FIGURE 7.

α-Conotoxin AuIB has minor activity at human α3β2 and α3β4 nAChRs. A, bar graph representing potency of block by α-conotoxin AuIB (1 μm) at wild-type and mutant human α3β2 and α3β4 nAChRs. Data represent mean ± S.E., n = 3–9. B, concentration-response analysis of AuIB at wild-type α3β2 and α3β4 nAChRs indicated the IC₅₀ is considerably higher than 30 μm at both nAChR subtypes.
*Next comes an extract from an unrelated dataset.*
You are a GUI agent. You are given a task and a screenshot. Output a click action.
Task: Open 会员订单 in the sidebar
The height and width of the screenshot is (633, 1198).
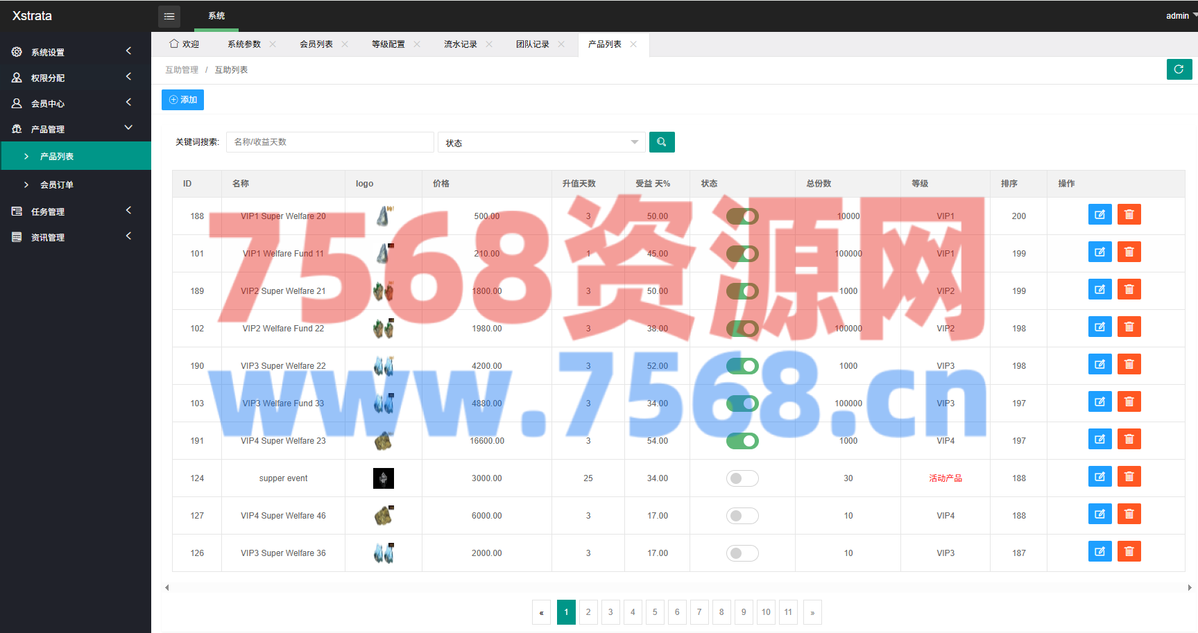pos(57,185)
AuIB (30 μm) reduced ACh-evoked current amplitude mediated by α3β2 to 75.9 ± 3.7% of control (n = 10) and α3β4 currents to 79.6 ± 4.0% (n = 10), respectively. C and D, molecular dynamics simulation predicted binding modes of AuIB to α3β2 (C) and α3β4 (D). Several hydrogen bonds are formed between pairwise interacting residues of different loops and between toxin and receptor, e.g. AuIB Asp¹⁴ with β4 Arg¹¹³ (dashed circle, hydrogen bonds as dotted lines). The α3(+) interface is shown in green, β2(−) in pink, β4(−) in cyan, and AuIB in orange. Non-conserved residues are shown as licorice models and labeled. Residues from the receptor and AuIB are labeled using normal and italic fonts, respectively.